UNITED STATES DISTRICT COURT FOR THE WESTERN DISTRICT OF NORTH CAROLINA ASHEVILLE DIVISION
Sep 21, 2020
622 B.R. 653 (W.D.N.C. 2020)

Opinion

CIVIL CASE NO. 1:19-cv-00360-MR

09-21-2020

IN RE: SMOKY MOUNTAIN COUNTRY CLUB PROPERTY OWNERS' ASSOCIATION, INC. Ronnie C. Hedgepeth, Jr., Shira Hedgepeth, Robert L. Young, and Mary H. Young, Appellants, v. Smoky Mountain Country Club Property Owners' Association, Inc., and SMCC Clubhouse, LLC, Appellees.

Shira Loree Hedgepeth, Law Office of Shira Hedgepeth PLLC, Cullowhee, NC, for Appellants. John R. Miller, Jr., Matthew L. Tomsic, Rachel M. Buck, Ross Robert Fulton, Rayburn, Cooper & Durham, P.A., Charlotte, NC, for Appellees Smoky Mountain Country Club Property Owners' Association, Inc. Edward C. Hay, Jr., Pitts, Hay & Hugenschmidt, P.A., Asheville, NC, Marshall Edmond Cornblum, Pro Hac Vice, Law Office of Marshall Cornblum, Hayward, CA, Ross Robert Fulton, Rayburn, Cooper & Durham, P.A., Charlotte, NC, for Appellee SMCC Clubhouse. LLC.


Shira Loree Hedgepeth, Law Office of Shira Hedgepeth PLLC, Cullowhee, NC, for Appellants.

John R. Miller, Jr., Matthew L. Tomsic, Rachel M. Buck, Ross Robert Fulton, Rayburn, Cooper & Durham, P.A., Charlotte, NC, for Appellees Smoky Mountain Country Club Property Owners' Association, Inc.

Edward C. Hay, Jr., Pitts, Hay & Hugenschmidt, P.A., Asheville, NC, Marshall Edmond Cornblum, Pro Hac Vice, Law Office of Marshall Cornblum, Hayward, CA, Ross Robert Fulton, Rayburn, Cooper & Durham, P.A., Charlotte, NC, for Appellee SMCC Clubhouse. LLC.

ORDER

Martin Reidinger, Chief United States District Judge

THIS MATTER is before the Court on the appeal by Ronnie C. Hedgepeth, Jr., Shira Hedgepeth, Robert L. Young, and Mary H. Young of the Bankruptcy Court's December 19, 2019 Order. [BK Doc. 260]. The Appellees move to dismiss the appeal. [CV Doc. 9].

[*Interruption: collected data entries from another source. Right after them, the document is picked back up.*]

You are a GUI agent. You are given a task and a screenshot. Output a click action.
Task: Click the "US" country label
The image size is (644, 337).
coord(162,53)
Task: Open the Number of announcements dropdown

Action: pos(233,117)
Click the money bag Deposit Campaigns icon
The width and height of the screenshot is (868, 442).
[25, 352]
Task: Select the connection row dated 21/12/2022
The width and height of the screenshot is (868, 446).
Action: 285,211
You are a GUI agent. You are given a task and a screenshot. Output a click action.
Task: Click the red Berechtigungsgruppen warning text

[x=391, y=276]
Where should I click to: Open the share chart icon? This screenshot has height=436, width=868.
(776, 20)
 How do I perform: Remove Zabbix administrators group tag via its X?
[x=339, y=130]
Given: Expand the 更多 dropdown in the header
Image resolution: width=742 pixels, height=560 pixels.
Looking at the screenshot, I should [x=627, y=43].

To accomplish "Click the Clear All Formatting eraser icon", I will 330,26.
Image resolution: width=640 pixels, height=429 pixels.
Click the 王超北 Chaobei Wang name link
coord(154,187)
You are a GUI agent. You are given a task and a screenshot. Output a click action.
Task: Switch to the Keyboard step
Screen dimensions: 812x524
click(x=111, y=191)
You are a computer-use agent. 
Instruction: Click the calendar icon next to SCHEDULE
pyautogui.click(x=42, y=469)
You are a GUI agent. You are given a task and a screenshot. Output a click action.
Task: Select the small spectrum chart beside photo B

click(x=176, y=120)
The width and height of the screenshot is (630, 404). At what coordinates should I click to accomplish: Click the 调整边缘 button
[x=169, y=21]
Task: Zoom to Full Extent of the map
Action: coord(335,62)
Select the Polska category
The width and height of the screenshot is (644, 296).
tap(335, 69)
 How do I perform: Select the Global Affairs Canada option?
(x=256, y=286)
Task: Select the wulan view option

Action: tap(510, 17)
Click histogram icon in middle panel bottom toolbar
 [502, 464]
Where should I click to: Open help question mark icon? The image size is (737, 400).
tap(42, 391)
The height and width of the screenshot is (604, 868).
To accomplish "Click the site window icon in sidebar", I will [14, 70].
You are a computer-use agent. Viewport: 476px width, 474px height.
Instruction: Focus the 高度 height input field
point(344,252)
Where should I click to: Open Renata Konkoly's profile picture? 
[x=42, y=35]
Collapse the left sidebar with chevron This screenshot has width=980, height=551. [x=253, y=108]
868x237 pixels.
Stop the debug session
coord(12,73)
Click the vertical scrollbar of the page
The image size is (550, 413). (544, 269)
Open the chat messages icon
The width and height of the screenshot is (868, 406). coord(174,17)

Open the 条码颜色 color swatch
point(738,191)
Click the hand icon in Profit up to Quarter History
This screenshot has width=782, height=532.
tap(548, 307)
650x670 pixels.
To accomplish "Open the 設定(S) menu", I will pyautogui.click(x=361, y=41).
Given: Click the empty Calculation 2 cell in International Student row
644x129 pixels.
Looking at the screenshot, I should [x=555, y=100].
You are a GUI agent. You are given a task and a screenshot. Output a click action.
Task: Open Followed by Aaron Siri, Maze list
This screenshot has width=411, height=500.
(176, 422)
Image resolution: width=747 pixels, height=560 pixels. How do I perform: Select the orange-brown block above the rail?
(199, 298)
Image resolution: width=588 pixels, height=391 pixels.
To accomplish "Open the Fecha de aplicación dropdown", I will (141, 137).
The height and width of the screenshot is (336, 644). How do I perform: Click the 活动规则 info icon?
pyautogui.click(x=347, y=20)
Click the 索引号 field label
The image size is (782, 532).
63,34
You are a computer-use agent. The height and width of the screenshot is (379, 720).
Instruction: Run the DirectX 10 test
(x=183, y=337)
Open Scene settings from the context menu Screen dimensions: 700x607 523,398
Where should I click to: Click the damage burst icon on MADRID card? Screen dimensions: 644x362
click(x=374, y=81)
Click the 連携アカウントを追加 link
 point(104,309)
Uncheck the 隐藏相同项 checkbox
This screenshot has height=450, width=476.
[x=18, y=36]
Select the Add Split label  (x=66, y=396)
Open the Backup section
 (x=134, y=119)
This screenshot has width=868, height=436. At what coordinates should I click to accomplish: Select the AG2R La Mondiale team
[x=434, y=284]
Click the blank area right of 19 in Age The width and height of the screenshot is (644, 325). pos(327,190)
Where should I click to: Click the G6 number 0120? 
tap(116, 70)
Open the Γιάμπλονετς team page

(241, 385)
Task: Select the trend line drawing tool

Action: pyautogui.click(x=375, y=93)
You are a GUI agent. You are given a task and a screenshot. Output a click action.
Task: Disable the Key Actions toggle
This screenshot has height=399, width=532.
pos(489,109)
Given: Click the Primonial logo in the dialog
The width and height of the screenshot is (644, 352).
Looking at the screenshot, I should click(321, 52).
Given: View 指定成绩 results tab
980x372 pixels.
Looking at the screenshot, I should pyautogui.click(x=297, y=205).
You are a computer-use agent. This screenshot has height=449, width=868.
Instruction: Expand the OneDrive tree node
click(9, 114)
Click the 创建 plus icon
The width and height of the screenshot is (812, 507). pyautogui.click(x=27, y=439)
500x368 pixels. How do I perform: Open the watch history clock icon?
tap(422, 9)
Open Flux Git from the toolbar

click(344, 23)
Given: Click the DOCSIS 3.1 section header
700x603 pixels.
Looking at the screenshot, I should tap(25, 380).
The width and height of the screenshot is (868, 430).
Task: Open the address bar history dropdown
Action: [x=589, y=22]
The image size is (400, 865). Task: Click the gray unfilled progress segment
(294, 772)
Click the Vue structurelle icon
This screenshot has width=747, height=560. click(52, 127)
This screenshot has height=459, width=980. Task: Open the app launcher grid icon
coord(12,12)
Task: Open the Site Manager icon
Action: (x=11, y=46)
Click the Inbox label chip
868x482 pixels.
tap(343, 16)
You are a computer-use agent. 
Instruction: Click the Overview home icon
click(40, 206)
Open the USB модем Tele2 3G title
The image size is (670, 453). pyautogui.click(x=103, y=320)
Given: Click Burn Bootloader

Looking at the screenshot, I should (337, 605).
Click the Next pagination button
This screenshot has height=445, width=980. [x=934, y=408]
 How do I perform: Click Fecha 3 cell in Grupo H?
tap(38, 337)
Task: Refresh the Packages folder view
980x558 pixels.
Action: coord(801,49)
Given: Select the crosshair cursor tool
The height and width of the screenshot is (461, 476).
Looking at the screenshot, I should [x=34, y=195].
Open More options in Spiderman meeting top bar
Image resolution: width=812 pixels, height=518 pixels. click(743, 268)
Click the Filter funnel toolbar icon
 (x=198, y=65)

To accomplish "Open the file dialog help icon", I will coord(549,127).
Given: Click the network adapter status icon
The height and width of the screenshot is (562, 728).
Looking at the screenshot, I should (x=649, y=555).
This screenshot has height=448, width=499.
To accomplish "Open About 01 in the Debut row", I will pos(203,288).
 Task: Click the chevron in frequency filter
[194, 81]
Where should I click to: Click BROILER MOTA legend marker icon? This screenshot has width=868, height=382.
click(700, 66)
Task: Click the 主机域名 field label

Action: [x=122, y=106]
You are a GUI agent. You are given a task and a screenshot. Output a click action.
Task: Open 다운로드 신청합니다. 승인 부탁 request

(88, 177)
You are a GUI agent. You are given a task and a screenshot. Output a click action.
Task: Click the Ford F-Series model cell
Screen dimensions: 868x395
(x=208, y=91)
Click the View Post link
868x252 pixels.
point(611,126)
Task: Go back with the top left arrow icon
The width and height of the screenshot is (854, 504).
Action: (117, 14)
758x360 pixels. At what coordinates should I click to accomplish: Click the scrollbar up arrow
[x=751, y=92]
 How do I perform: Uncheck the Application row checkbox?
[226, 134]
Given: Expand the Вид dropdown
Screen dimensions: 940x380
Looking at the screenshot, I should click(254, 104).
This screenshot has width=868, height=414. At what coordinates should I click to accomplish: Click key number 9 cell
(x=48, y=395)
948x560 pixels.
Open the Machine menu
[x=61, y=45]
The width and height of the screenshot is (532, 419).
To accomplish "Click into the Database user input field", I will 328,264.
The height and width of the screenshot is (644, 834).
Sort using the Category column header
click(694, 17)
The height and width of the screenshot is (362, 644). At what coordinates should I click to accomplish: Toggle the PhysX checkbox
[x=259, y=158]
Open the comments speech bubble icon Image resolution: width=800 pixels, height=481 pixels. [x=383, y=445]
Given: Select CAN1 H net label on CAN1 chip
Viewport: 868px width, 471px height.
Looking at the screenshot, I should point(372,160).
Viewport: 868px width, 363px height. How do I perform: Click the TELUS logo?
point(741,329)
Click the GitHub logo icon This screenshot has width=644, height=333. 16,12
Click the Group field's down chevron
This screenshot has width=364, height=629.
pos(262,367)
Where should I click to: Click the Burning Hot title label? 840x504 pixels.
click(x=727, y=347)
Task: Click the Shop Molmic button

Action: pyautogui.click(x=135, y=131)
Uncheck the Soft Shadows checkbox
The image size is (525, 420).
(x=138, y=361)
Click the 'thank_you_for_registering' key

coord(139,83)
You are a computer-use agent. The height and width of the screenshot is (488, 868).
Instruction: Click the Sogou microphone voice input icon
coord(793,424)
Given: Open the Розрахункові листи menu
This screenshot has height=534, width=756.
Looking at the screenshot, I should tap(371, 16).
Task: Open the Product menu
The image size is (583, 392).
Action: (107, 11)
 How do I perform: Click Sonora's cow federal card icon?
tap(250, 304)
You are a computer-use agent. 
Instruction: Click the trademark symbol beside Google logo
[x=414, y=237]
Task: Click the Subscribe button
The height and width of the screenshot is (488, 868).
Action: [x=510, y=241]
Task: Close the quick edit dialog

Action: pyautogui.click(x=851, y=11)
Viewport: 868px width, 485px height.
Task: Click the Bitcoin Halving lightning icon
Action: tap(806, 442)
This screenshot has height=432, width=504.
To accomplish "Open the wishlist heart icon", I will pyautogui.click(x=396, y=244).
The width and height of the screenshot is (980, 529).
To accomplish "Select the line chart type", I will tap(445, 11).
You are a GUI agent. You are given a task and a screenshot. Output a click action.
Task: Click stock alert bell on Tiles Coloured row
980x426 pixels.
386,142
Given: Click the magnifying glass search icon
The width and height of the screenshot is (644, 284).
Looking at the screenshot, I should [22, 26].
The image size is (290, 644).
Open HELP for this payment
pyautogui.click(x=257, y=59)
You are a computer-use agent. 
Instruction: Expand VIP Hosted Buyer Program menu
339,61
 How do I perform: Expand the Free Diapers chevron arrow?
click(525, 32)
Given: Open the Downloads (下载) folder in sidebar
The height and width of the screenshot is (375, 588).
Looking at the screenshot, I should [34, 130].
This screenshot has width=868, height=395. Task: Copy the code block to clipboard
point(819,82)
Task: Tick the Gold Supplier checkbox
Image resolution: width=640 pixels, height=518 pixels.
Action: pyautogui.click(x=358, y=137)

Citations to the record herein contain the relevant document number referenced preceded either by the letters "CV" denoting that the document is listed on the docket in Civil Case No. 1:19-cv-00360-MR or the letters "BK" denoting that the document is listed on the docket in Bankruptcy Case No. 19-10286.

I. BACKGROUND

Smoky Mountain Country Club (the "Community") is a planned community in Swain County, North Carolina that is governed by the North Carolina Planned Community Act, N.C. Gen. Stat. § 47F-1-101 et seq. [BK Doc. 104 at 3]. The Community is also governed by a Declaration (the "Declaration"), which was recorded in 1999 by the developer, Conleys Creek Limited Partnership ("CCLP"), to create covenants, conditions, restrictions, and reservations of easements in the Community. [Id. at 12]. Under the Declaration, property owners in the Community (the "Property Owners") must be members of the Smoky Mountain Country Club Property Owners' Association (the "Association"). [BK Doc. 304-1 at 25]. The Association is the Debtor in this matter and an Appellee in this appeal. The Declaration states that CCLP will construct, manage, and operate a clubhouse, swimming pool, and two tennis courts in the Community (the "Clubhouse"). [Id. at 2]. The Declaration further states that the Property Owners shall have a perpetual nonexclusive right to use the Community's clubhouse and its amenities; that the Property Owners shall pay monthly "Clubhouse Dues" to the Association; and that the Association shall assess, bill, and collect the Clubhouse Dues from the Property Owners to pay those dues to CCLP. [Id. at 15-16, 23, 30-31]. On January 13, 2013, CCLP assigned its right to receive the Clubhouse Dues to SMCC Clubhouse, LLC ("SMCC"). [BK Doc. 104 at 4]. SMCC is an Appellee in this appeal.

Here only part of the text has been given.